EVs don’t “sound” like a normal vehicle. In fact, they don’t sound like anything. EVs are notoriously difficult to hear— particularly when traveling at lower speeds. Due to the silent nature of their powertrain, EVs and Hybrid Vehicles (HV) lack the sonic feedback on speed and rate of acceleration that we have grown accustomed to hearing. This not only kills the thrill of hearing a v8 car engine revving up but even more critical, the silence becomes extremely dangerous. Pedestrians such as the elderly, children, visually challenged, cyclists and guide dogs who depend on auditory cues from vehicles, will not get any. Research shows that EVs and HVs are 40 percent more likely to be involved in an accident with a pedestrian. As a result, legislation is underway globally. The European Union is mandating that EVs be equipped with an Acoustic Vehicle Alert System (AVAS) that makes a continuous audible noise. The U.S. Department of Transportation also followed suit with a deadline of September 2020.
Equipping an EV with sound makes it safer and more exciting
How do OEMs add “audibly safe” sounds to the EV or HV to comply with regulations, while ensuring that an exhilarating engine sound is produced?
“Given the ever-increasing number of hybrid and electric vehicles on our roads, the risk to pedestrians, cyclists and vulnerable groups has risen exponentially over the years. Technologies such as HALOsonic offer an affordable and effective way of increasing pedestrian awareness of an approaching EV in noisy urban environments.” - Rajus Augustine, Senior Director, Global Product Management - Car Audio, Harman
An ideal solution to synthesize the engine sound would be able to analyze the guiding signals from the electric motor that indicate the engine status and generate engine harmonics. After this, a natural characteristic (and possibly an OEM customization) can be added to the targeted sound. This specific, electronically-generated sound can give an early warning to pedestrians that a car is approaching, while still being unique and energizing.

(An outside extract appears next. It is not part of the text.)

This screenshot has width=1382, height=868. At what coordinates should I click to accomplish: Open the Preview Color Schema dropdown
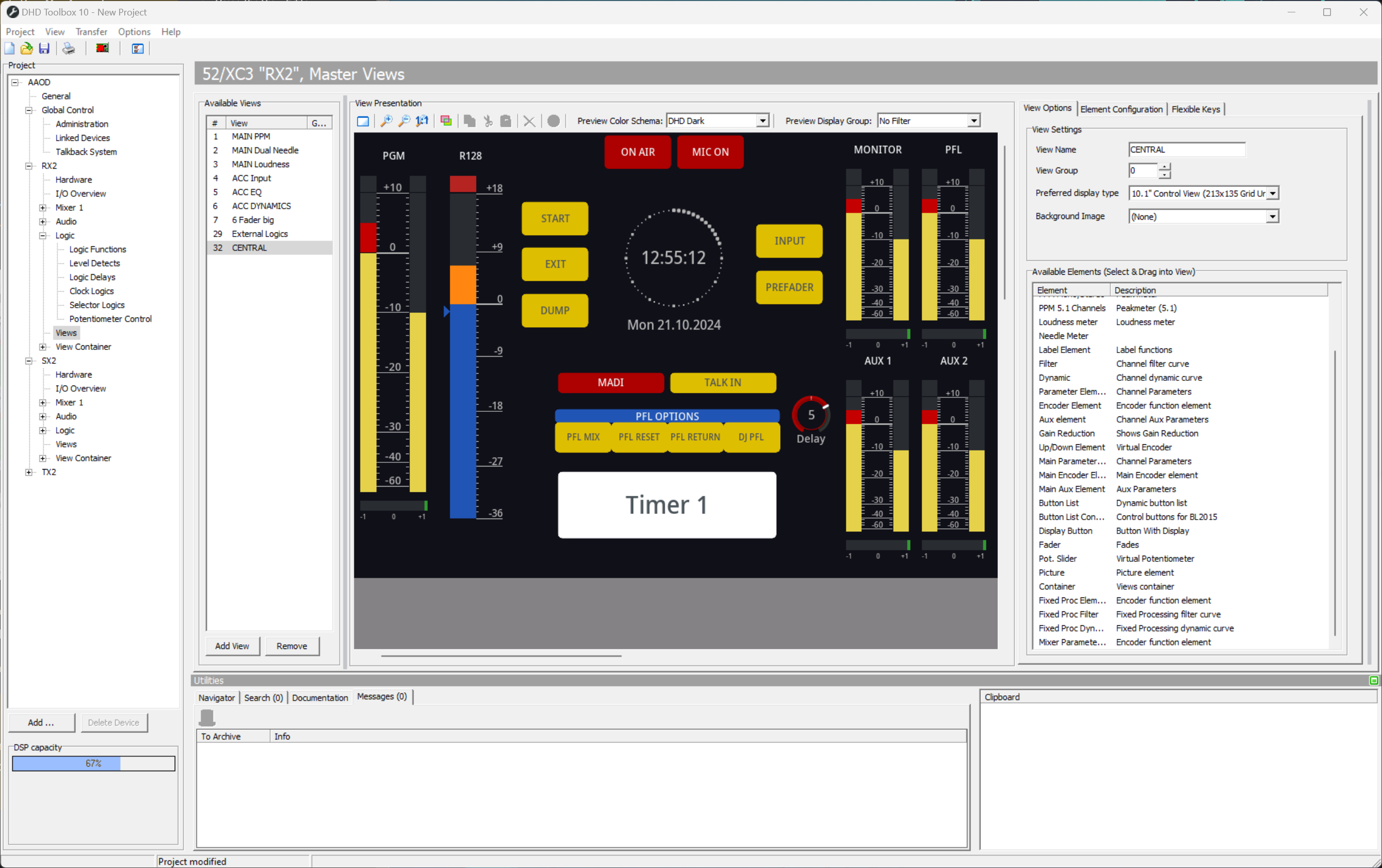coord(762,121)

In Practice: Electronic Sound Synthesis for a Safer and Cooler Car
Internally, sound contouring is used by creating speed-acceleration, and throttle-dependent sounds through the standard speaker system. Moreover, the OEM can customize the “sound signature” to differentiate their brand/model and the driver can personalize it further by selecting different modes such as normal, moderate and sporty engine sound.

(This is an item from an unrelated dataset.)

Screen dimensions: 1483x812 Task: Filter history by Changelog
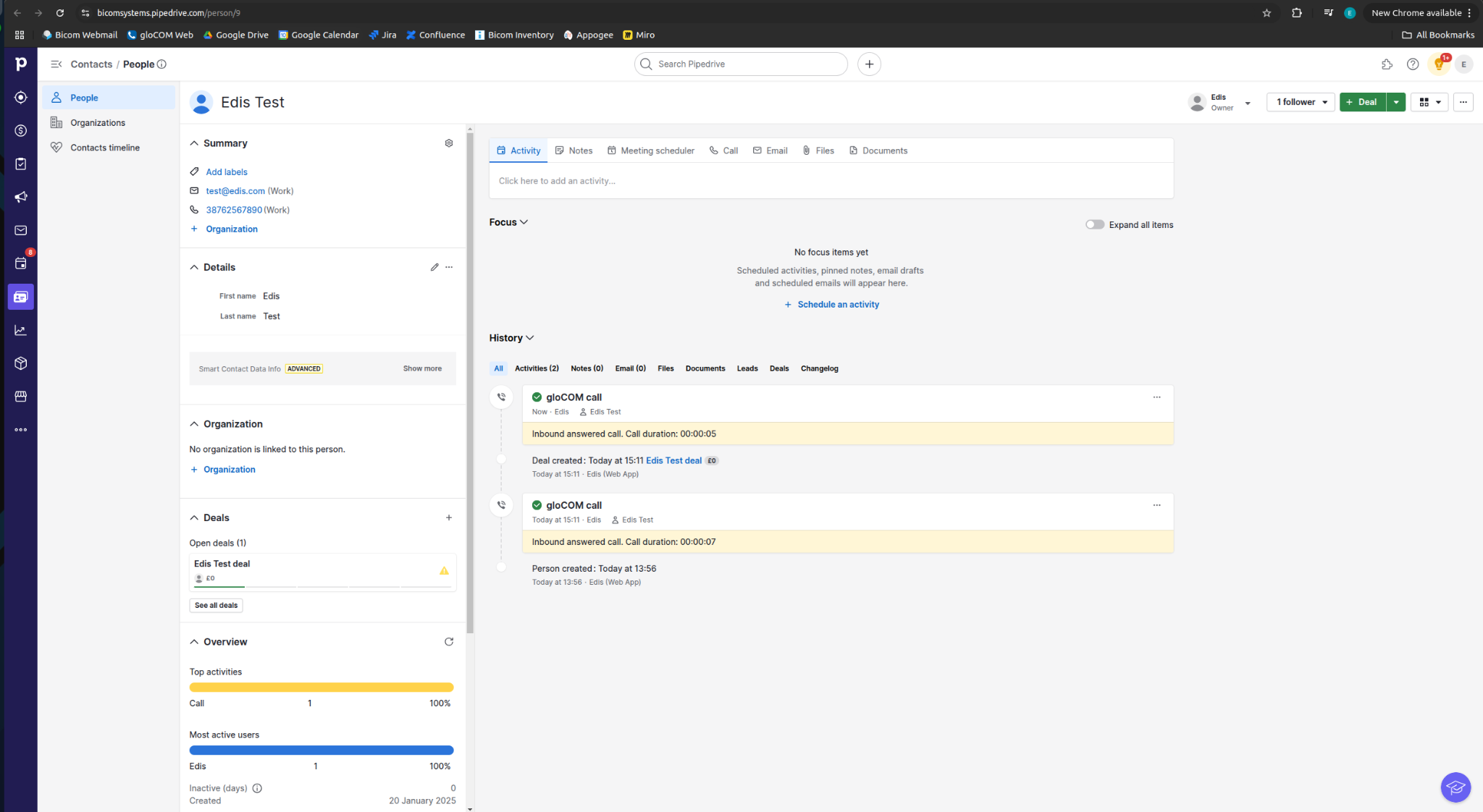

Externally, the Electronic Sound Synthesis technology creates a specific electronic sound, projected from speakers at the front and rear of the vehicle—providing an early warning to pedestrians that a car is approaching. The volume and sound characteristics are optimized for urban environments where the risk of collision is much higher.
Most importantly, this system delivers improved engine feedback, meets governmental safety regulations and makes drivers feel connected to the car they drive.
Andrew Kork from CNET recently visited the HARMAN R&D facility in Novi, Michigan to experience EV Electronic Sound Synthesis on the road. Watch the video below to see how the Tesla Model S can get a V8 rumble.
For today’s consumer, safety and personalization are pivotal differentiators, and with Halosonic, HARMAN has combined both from the unique vantage point of sound.